6人組ガールズグループ「BiSH」が22日、東京・国立代々木競技場第一体育館でワンマンライブを開催。アンコールで、来年6月29日の東京ドーム公演をもって解散することを発表した。

 セントチヒロ・チッチは「私たちBiSHには大きな大きな夢がありました。私たちBiSHは夢だった東京ドームで6月29日、解散します」とファンに発表した。

 2015年に〝楽器を持たないパンクバンド〟として結成され、現在はセントチヒロ・チッチ、アイナ・ジ・エンド、モモコグミカンパニー、ハシヤスメ・アツコ、リンリン、アユニ・Dの6人で構成される。昨年12月24日に2023年でのグループ解散を電撃発表していたが、解散日などは未定だった。

 東京ドーム公演は結成当初から掲げてきた〝夢〟。グループにとって最初で最後となる大舞台で、約8年の活動に終止符を打つことになった。

 セントチヒロ・チッチは「結成当初からみんな東京ドームに立ちたいと思っていたけど、まさかかなううとは思ってなかった。BiSHにとっては大きなプレゼント。BiSHにとってすごく本望というか、一番いい場所で解散させてもらえるなと思いました。もうこれ以上の解散する場所がないくらいうれしい場所で、マジうれしい!という感じ。ほんとに8年間、目標と言い続けていたから」と心境を明かした。

 東京ドームでは、BOOWY、X JAPAN、FUNKY MONKEY BABYSら人気アーティストが解散ライブを開催。ハシヤスメ・アツコは「女性アーティストの方は少ない。自分たちが7~8年頑張ってきたことが解散で消えてしまうんじゃなくて、形として残る。やってきたことは間違いじゃなかった。解散は寂しい気持ちにはなるんですけど、残せると思うと最後に夢がかなう」と前を向いた。

 メンバーには今月頭に知らされた。セントチヒロ・チッチは「決まったときは衝撃であ然として寂しさもあったですけど」と戸惑いもあったとしながら「ゴールが決まったからには、もっと燃えていきたい」と、BiSHらしく残り7か月あまりの活動に全力投球だ。解散後についても「メンバーは個性豊かですし、いろんなことができると思うけど、いまはBiSHとして6人が奇跡的に揃ったことが幸せですし、目の前のことに集中したい。6月29日までBiSHを燃えたぎらせたい。それがいまのBiSHでやりたいことです」と言い切った。

 これまで横浜アリーナ、幕張メッセでワンマンライブを行い、大型ロックフェスに多数出演。昨年は初めてNHK紅白歌合戦出場を果たした。

 夢の舞台に到達しながら惜しい気もするが、メンバーは〝一番カッコいい瞬間〟に解散することを決めていたという。

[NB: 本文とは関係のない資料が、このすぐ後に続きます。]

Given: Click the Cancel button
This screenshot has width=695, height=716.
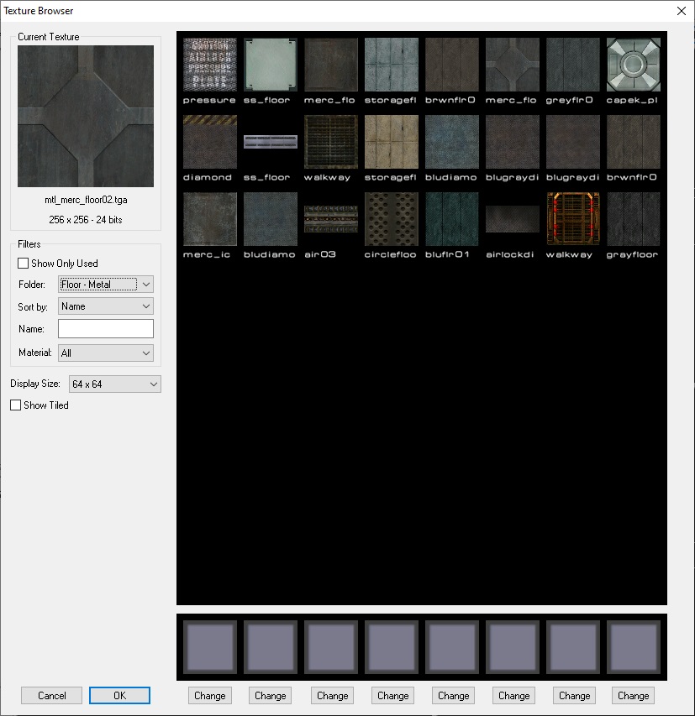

 セントチヒロ・チッチは「8年活動してきて、自分たちが一番輝けるカッコいい瞬間がもうすぐ来るかも。みんなでたくさんの夢をがむしゃらにつかんできた。だから2023年に解散するのはBiSHにとってベストなタイミング。伝説を残せるようなBiSHでありたい」と語った。

 なお、この日の公演は「世界で一番綺麗なBiSH」と題し、初の試みとして、最新曲「サヨナラサラバ」や代表曲「オーケストラ」「プロミスザスター」などをフルオーケストラで披露した。